Höhe der Entgeltumwandlung
Damit es nicht zum Aufbau von Renten minimalen Umfangs kommt, besteht eine Mindesthöhe der Beiträge, die man vom Bruttogehalt umwandeln kann.
Dabei handelt es sich um den 1/160 Teil der Bezugsgröße der Sozialversicherung. Dies ergab im Jahr 2008 eine Summe von 186,38 € pro Jahr (Alte Bundesländer) und 157,50 (Neue Bundesländer). Der geförderte Höchstbetrag hingegen lag 2008 bei 2.544 € im Jahr. Dies sind 4 % der Beitragsbemessungsgrenze (West) der gesetzlichen Rentenversicherung. Dieser Betrag ist vom individuellen Einkommen des Arbeitnehmers unabhängig. Dass bedeutet, jeder Arbeitnehmer hat das Recht, bis zu 2.544 € (im Jahr 2008) umzuwandeln.

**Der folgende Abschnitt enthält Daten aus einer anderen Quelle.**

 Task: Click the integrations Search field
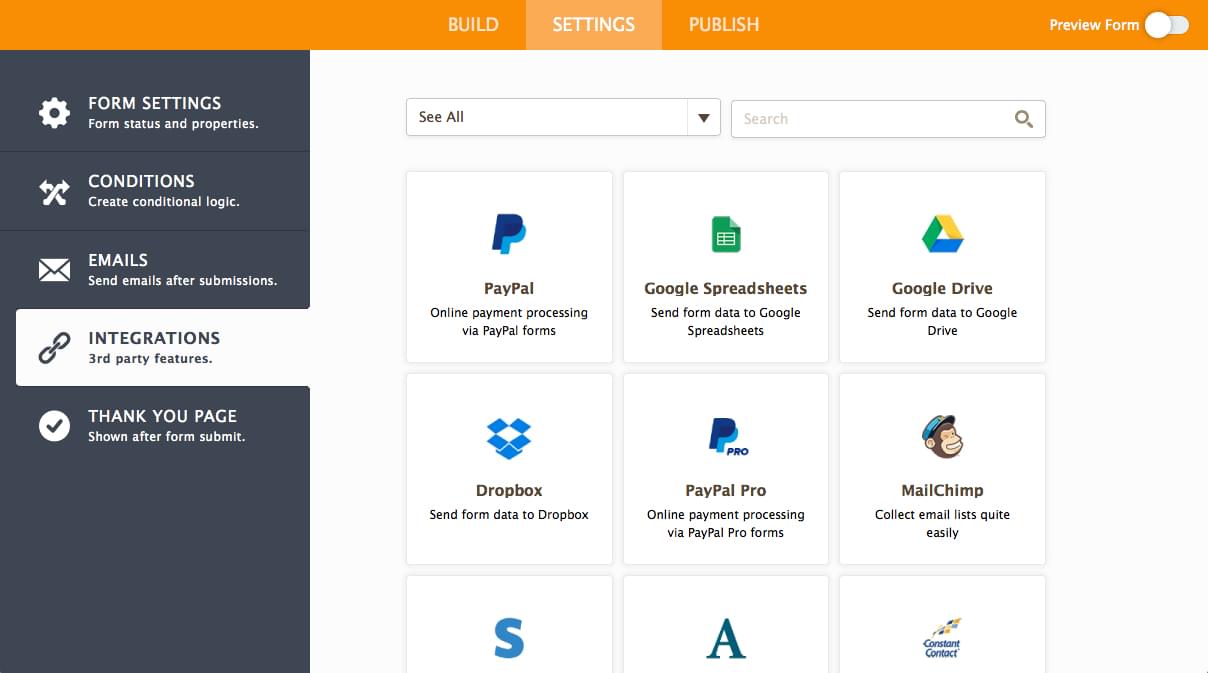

Wenn man mehrere Durchführungswege zusammen verwendet, werden die einzelnen umgewandelten Beträge zusammengerechnet. Entgeltumwandlung über 2.544 € hinaus ist durchaus möglich, sofern hierüber mit dem Arbeitgeber Einigkeit erzielt werden kann. Bei Direktzusagen und Unterstützungskassen kann auch der Einsatz höherer Summen nachgelagert besteuert werden.